(EXERCISE DATA):
* * * * * * *
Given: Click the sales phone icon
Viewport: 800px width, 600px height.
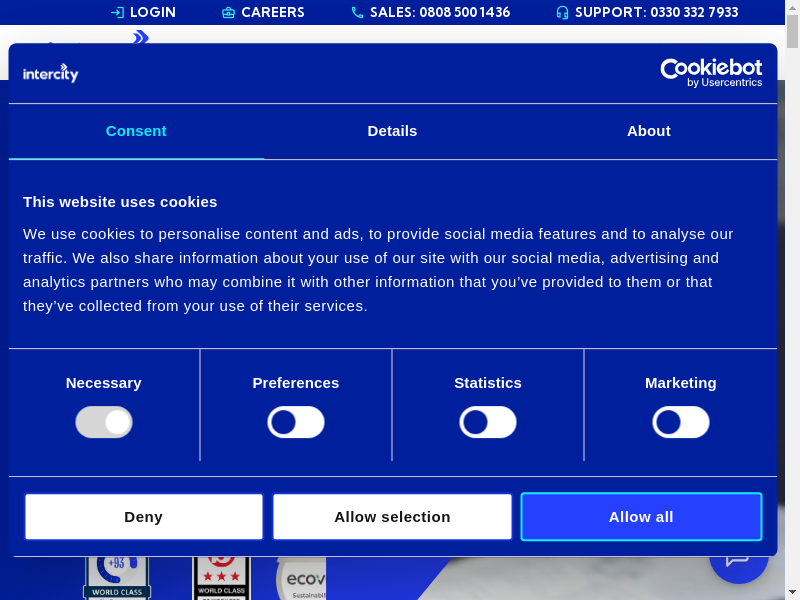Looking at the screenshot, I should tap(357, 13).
* * * * * * *
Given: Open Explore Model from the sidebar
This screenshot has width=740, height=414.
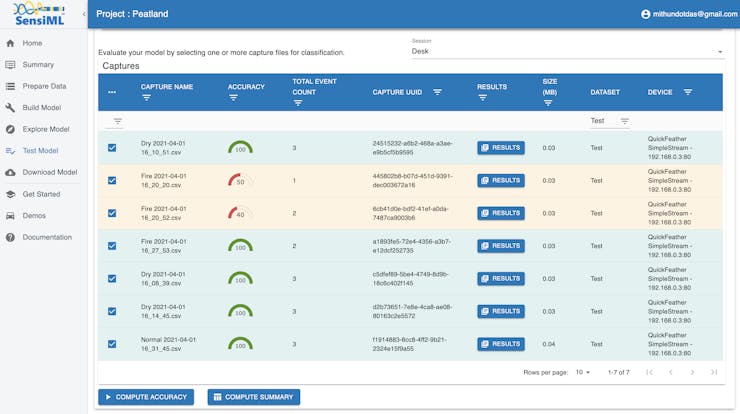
* * * * * * *
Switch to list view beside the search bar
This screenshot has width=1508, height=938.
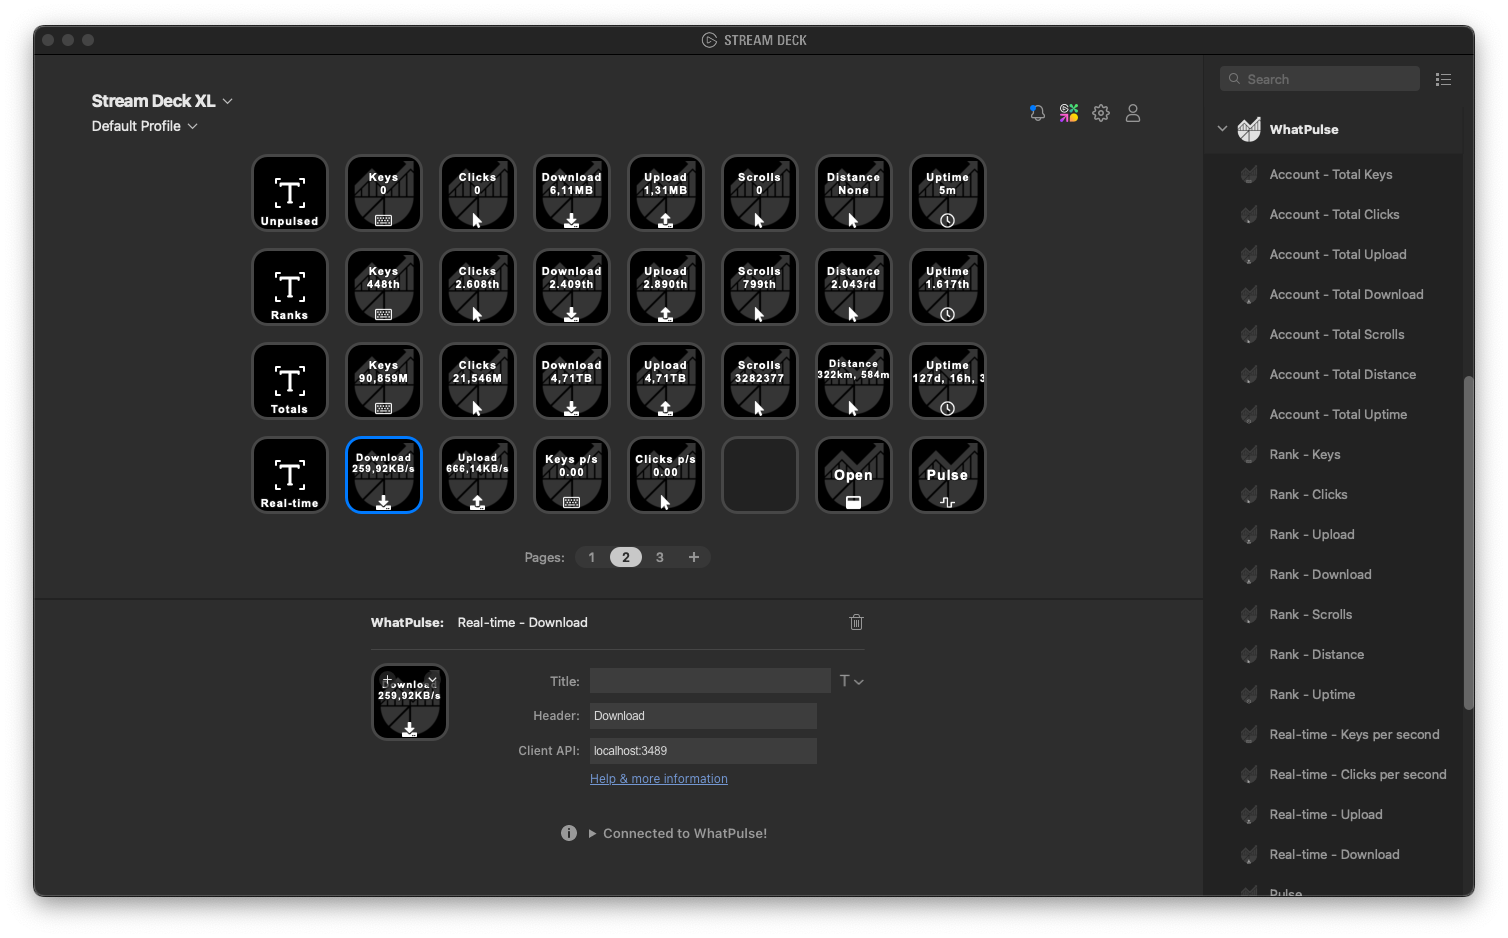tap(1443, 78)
* * * * * * *
(TRY IT): What lines in the data above carry "Given"? Return them all.

(TASK RESPONSE):
Given: Click the sales phone icon
Given: Open Explore Model from the sidebar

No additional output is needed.